Retype the listing below word for word, starting with the line containing "is (703, 1112)." and going on through the final line of the listing. Leave the pictures out of your answer.

##### SUPPLIED DATA #####

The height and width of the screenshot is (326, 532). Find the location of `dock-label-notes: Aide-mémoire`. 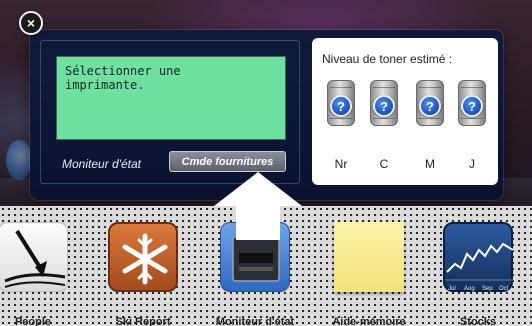

dock-label-notes: Aide-mémoire is located at coordinates (369, 321).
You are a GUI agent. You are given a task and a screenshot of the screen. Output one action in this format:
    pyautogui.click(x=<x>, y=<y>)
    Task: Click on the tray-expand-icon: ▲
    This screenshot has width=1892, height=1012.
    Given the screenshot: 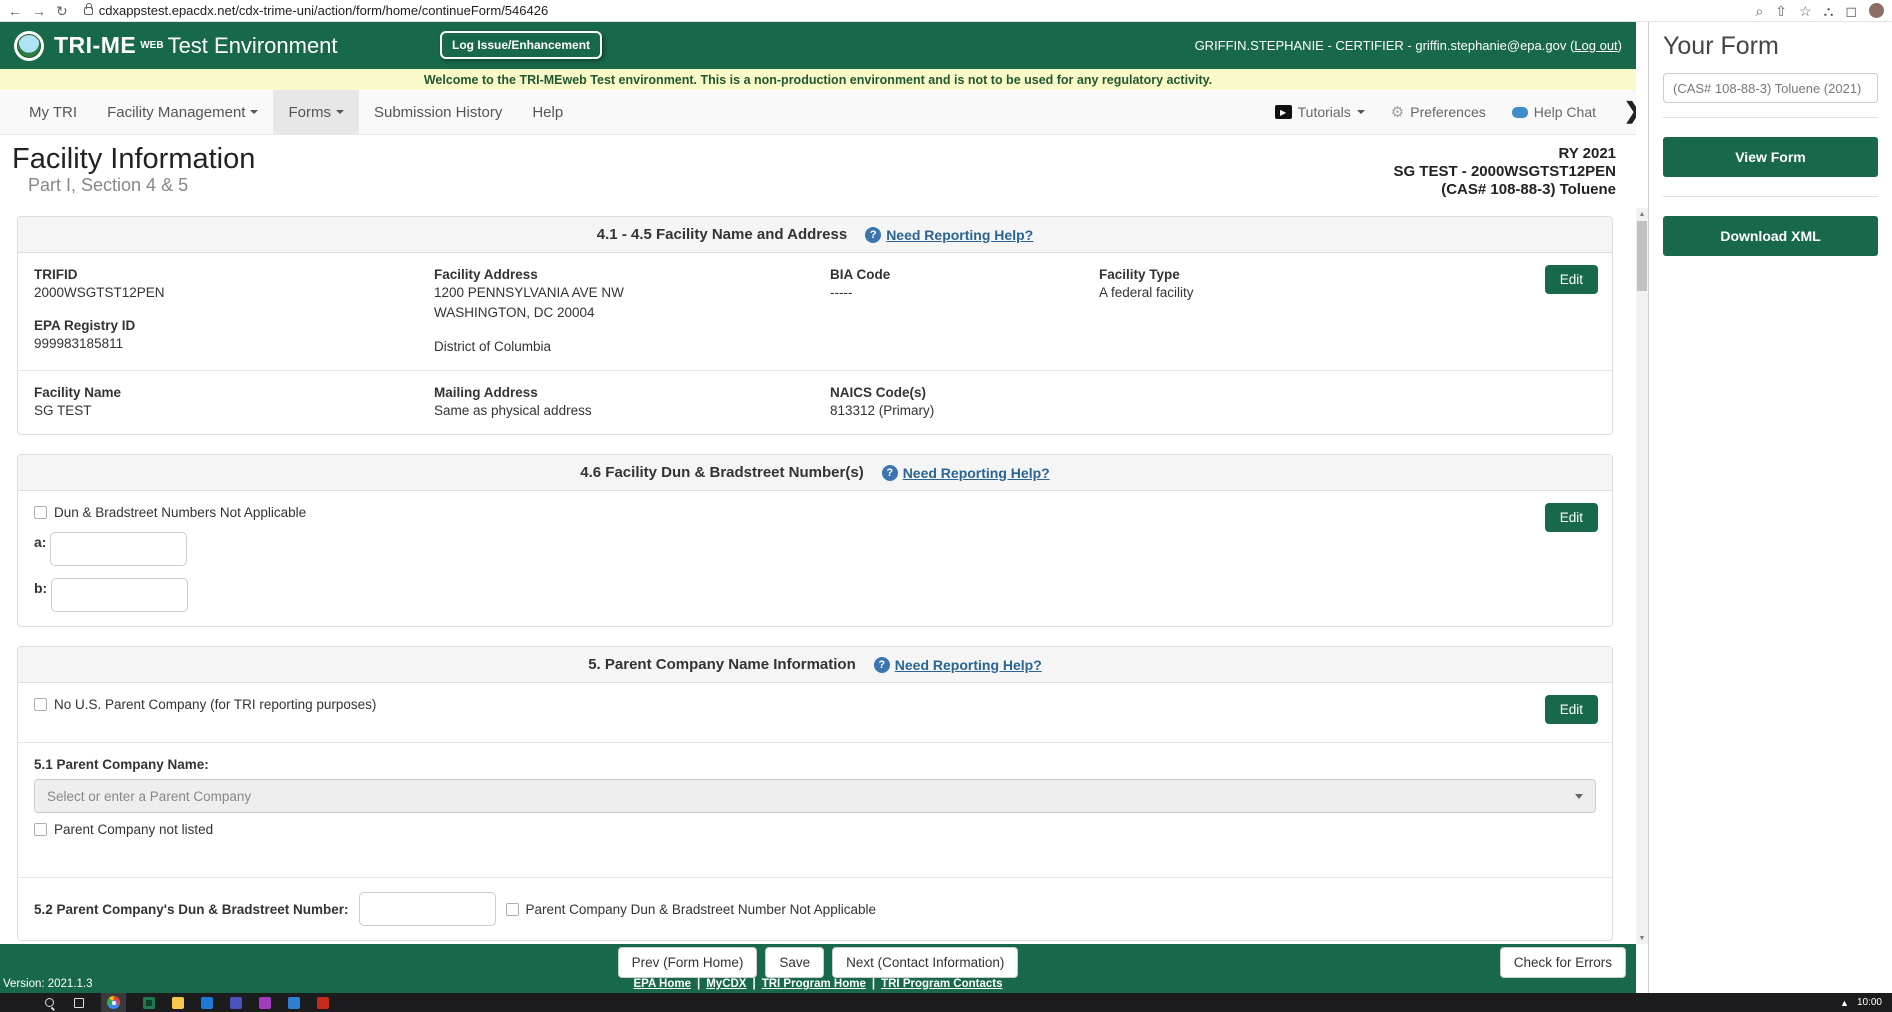 What is the action you would take?
    pyautogui.click(x=1844, y=1003)
    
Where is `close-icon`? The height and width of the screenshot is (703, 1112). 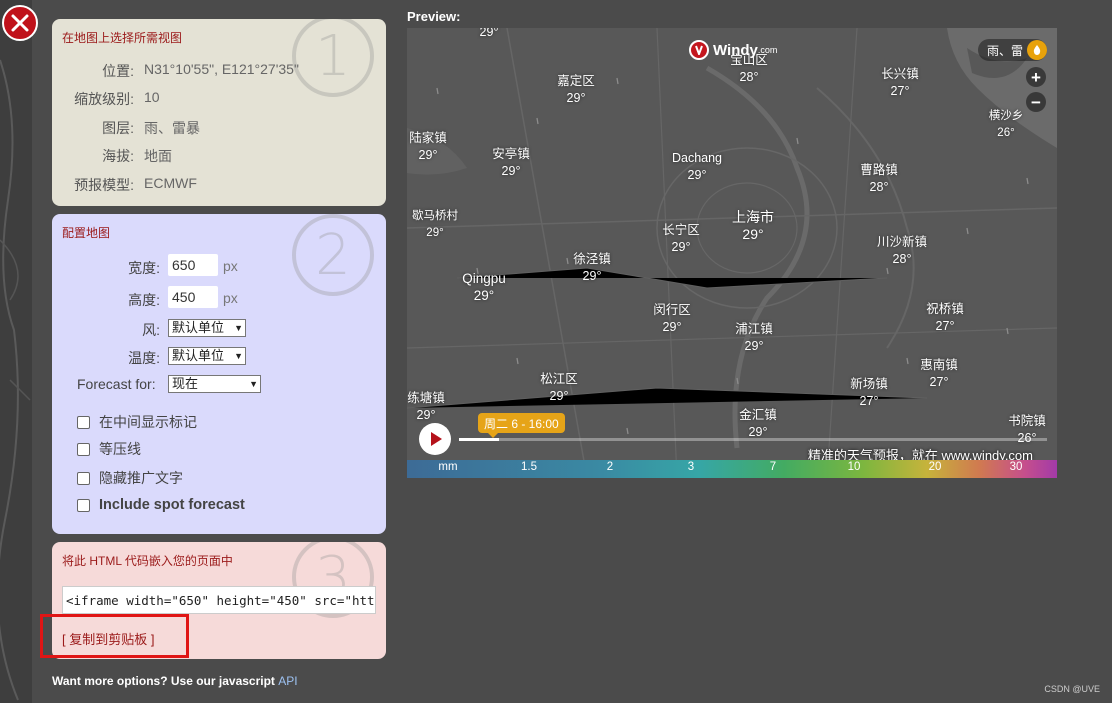
close-icon is located at coordinates (20, 23).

#####

> _WRITTEN SOLUTION_:
Where is `close-icon`? The height and width of the screenshot is (703, 1112). 
close-icon is located at coordinates (20, 23).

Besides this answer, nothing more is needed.